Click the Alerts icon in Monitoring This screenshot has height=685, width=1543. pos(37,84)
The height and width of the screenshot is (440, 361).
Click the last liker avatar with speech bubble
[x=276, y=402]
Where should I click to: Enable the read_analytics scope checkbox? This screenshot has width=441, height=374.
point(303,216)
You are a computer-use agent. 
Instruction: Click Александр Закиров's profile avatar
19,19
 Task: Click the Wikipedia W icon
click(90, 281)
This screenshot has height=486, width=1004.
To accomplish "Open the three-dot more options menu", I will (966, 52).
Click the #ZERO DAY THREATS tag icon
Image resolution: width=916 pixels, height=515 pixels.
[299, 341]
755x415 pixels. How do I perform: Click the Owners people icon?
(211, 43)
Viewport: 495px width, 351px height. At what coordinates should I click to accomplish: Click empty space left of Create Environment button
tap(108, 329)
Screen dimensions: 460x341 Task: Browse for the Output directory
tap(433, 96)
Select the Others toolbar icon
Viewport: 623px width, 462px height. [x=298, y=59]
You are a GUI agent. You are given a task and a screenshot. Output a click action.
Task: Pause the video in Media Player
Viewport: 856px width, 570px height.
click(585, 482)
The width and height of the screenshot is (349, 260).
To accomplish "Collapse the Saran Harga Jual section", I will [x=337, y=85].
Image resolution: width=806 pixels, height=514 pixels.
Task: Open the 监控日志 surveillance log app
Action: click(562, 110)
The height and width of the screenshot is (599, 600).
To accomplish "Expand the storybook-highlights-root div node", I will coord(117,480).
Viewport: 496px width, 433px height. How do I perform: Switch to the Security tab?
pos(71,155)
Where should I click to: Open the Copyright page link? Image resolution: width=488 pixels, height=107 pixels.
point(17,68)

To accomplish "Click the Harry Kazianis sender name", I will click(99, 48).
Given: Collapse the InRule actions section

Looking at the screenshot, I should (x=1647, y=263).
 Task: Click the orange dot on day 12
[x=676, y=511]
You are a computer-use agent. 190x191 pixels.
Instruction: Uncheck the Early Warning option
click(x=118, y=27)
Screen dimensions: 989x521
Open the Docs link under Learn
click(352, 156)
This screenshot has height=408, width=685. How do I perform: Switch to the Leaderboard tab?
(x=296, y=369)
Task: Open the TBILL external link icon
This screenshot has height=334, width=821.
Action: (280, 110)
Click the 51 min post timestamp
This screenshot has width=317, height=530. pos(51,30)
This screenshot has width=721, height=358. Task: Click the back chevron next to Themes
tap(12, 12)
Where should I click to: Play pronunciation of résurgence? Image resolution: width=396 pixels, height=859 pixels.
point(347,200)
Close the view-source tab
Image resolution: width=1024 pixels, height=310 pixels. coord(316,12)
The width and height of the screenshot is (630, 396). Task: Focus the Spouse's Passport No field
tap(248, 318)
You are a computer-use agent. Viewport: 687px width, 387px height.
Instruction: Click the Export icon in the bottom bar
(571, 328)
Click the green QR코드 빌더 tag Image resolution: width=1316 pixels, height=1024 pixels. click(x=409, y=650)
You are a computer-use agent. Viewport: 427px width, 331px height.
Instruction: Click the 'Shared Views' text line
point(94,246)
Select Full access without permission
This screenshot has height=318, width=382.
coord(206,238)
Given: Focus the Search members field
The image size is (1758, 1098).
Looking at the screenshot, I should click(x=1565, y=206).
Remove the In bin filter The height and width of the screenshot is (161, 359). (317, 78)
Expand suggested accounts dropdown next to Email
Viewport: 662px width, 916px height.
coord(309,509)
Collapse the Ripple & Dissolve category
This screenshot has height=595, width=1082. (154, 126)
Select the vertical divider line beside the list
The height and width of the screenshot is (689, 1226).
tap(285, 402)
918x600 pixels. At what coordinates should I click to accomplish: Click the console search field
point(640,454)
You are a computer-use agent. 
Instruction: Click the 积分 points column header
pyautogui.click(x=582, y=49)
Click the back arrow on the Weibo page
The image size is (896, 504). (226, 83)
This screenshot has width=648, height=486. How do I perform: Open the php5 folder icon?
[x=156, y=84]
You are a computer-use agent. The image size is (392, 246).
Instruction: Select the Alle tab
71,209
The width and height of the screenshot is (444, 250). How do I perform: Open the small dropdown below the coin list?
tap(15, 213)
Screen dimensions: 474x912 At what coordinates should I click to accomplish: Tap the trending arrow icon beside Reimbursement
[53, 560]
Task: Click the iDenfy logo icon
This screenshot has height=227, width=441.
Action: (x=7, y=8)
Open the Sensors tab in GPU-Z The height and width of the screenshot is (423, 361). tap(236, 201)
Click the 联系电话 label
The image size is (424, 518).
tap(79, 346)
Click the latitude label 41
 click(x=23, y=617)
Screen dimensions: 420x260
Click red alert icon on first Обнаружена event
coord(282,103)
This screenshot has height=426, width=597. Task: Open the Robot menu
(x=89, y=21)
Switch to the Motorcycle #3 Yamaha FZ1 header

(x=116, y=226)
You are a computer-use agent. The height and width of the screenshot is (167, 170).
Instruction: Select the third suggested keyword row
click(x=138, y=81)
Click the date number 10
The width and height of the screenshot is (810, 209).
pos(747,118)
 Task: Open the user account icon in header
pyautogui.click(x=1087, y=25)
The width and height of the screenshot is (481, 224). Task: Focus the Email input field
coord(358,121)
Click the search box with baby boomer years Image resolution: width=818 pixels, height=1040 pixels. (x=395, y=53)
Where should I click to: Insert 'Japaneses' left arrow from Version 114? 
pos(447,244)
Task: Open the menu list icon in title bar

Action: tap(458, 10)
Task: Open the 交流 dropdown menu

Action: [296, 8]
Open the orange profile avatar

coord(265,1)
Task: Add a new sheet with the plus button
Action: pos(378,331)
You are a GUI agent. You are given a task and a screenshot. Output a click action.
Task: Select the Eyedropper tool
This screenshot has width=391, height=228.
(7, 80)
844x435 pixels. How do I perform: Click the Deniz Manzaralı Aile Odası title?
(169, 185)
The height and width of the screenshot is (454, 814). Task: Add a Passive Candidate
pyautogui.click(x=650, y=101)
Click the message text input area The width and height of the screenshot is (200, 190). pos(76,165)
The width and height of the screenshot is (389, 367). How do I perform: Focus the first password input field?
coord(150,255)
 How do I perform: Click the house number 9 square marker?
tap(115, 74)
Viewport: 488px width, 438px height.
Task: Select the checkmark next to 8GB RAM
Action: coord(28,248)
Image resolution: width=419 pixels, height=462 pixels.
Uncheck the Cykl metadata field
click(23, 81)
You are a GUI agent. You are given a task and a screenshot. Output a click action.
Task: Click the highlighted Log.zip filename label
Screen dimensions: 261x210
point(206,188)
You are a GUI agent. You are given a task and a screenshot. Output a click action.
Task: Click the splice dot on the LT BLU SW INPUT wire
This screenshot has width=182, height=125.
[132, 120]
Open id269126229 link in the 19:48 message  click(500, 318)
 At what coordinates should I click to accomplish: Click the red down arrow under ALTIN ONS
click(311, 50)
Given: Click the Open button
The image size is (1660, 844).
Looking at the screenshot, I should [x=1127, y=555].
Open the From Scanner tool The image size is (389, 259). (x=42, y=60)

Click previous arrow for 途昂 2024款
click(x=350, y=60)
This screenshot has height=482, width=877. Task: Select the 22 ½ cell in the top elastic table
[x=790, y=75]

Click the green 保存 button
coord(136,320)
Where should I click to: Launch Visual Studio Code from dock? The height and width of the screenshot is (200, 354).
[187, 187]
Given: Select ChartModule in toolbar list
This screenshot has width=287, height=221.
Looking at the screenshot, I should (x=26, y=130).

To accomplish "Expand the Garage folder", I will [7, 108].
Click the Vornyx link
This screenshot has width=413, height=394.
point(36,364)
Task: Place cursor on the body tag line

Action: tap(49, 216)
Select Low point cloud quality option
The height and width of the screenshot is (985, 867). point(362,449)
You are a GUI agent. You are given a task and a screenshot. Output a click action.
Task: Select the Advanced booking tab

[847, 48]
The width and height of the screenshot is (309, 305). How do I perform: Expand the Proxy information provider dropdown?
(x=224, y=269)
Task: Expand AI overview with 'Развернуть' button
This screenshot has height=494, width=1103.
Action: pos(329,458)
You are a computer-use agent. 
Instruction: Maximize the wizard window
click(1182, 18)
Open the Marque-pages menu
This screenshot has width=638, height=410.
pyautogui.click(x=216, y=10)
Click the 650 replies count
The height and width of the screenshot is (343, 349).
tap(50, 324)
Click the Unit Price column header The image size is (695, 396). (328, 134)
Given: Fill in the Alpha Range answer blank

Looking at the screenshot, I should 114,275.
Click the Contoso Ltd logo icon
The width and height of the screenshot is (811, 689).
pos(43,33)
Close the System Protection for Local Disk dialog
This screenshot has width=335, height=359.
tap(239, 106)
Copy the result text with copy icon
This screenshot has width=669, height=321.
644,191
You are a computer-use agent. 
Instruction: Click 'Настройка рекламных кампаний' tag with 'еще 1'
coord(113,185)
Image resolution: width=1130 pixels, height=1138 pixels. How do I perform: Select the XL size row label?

^^^^

What is needed:
After locating the line with "Given: Collapse the InRule actions section" in the material above, return it and each line after it exactly, ending at the line with "Click the green QR코드".

Output below:
Given: Collapse the InRule actions section

Looking at the screenshot, I should (x=1647, y=263).
 Task: Click the orange dot on day 12
[x=676, y=511]
You are a computer-use agent. 190x191 pixels.
Instruction: Uncheck the Early Warning option
click(x=118, y=27)
Screen dimensions: 989x521
Open the Docs link under Learn
click(352, 156)
This screenshot has height=408, width=685. How do I perform: Switch to the Leaderboard tab?
(x=296, y=369)
Task: Open the TBILL external link icon
This screenshot has height=334, width=821.
Action: (280, 110)
Click the 51 min post timestamp
This screenshot has width=317, height=530. pos(51,30)
This screenshot has width=721, height=358. Task: Click the back chevron next to Themes
tap(12, 12)
Where should I click to: Play pronunciation of résurgence? Image resolution: width=396 pixels, height=859 pixels.
point(347,200)
Close the view-source tab
Image resolution: width=1024 pixels, height=310 pixels. coord(316,12)
The width and height of the screenshot is (630, 396). Task: Focus the Spouse's Passport No field
tap(248, 318)
You are a computer-use agent. Viewport: 687px width, 387px height.
Instruction: Click the Export icon in the bottom bar
(571, 328)
Click the green QR코드 빌더 tag Image resolution: width=1316 pixels, height=1024 pixels. click(x=409, y=650)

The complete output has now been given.